=== Begin Enclosure ===

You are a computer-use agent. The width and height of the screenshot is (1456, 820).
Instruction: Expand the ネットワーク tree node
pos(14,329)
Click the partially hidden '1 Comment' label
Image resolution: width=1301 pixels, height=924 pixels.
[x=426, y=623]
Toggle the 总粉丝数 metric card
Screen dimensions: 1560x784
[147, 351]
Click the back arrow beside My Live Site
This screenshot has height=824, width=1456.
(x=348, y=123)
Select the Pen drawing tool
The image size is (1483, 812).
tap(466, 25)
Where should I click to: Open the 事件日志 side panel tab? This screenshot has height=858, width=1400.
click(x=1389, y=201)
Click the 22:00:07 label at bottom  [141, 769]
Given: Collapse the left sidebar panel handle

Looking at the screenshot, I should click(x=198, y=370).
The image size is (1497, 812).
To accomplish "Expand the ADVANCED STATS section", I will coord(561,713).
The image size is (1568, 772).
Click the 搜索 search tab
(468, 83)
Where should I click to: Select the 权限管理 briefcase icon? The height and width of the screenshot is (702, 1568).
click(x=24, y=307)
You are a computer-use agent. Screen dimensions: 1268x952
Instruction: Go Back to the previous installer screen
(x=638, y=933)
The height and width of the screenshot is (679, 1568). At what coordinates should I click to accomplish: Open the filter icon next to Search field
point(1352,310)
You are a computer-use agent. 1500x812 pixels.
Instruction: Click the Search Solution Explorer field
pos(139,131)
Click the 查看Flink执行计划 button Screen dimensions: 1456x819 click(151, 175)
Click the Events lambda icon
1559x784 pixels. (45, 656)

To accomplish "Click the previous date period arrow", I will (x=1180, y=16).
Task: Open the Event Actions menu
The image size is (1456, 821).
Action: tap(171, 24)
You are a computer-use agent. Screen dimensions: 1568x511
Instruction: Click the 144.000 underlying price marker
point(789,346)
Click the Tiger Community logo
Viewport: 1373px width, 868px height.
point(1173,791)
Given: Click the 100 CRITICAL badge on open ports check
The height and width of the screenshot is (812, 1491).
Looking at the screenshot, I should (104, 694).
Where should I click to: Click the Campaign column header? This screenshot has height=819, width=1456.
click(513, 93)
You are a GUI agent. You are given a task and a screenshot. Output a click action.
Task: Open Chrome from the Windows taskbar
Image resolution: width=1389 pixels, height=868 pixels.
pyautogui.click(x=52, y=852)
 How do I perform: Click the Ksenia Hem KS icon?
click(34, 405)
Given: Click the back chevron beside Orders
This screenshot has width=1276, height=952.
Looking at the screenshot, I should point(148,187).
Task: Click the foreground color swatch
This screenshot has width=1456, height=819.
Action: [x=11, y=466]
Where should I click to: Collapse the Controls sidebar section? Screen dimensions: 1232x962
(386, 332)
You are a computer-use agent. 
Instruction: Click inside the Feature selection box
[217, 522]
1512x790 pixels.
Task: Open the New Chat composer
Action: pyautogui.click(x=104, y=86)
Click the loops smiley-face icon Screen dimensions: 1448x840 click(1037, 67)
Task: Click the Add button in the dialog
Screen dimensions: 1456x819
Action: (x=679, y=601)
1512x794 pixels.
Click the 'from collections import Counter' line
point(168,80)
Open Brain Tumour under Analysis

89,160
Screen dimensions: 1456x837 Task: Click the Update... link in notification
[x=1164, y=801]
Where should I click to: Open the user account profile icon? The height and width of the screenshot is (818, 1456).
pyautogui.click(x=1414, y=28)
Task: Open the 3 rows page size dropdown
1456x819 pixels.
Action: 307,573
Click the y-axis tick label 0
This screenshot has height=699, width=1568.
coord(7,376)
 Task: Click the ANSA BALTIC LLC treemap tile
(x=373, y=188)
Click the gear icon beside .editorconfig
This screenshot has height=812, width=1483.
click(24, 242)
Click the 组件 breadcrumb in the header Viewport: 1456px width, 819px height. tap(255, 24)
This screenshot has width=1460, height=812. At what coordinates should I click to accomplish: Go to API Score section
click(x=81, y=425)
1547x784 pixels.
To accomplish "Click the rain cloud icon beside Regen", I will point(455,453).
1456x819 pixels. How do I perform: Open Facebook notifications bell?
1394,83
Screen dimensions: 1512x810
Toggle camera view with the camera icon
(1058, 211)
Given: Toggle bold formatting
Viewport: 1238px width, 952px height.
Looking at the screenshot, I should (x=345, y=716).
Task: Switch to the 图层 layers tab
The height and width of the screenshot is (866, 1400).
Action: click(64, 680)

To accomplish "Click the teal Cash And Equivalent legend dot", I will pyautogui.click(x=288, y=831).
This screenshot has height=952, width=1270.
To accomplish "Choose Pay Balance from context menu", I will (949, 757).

=== End Enclosure ===

• [About this task]: If a line in the listing has "menu" in it, report that line.

• [Result of this exercise]:
Task: Open the Event Actions menu
To accomplish "Choose Pay Balance from context menu", I will (949, 757).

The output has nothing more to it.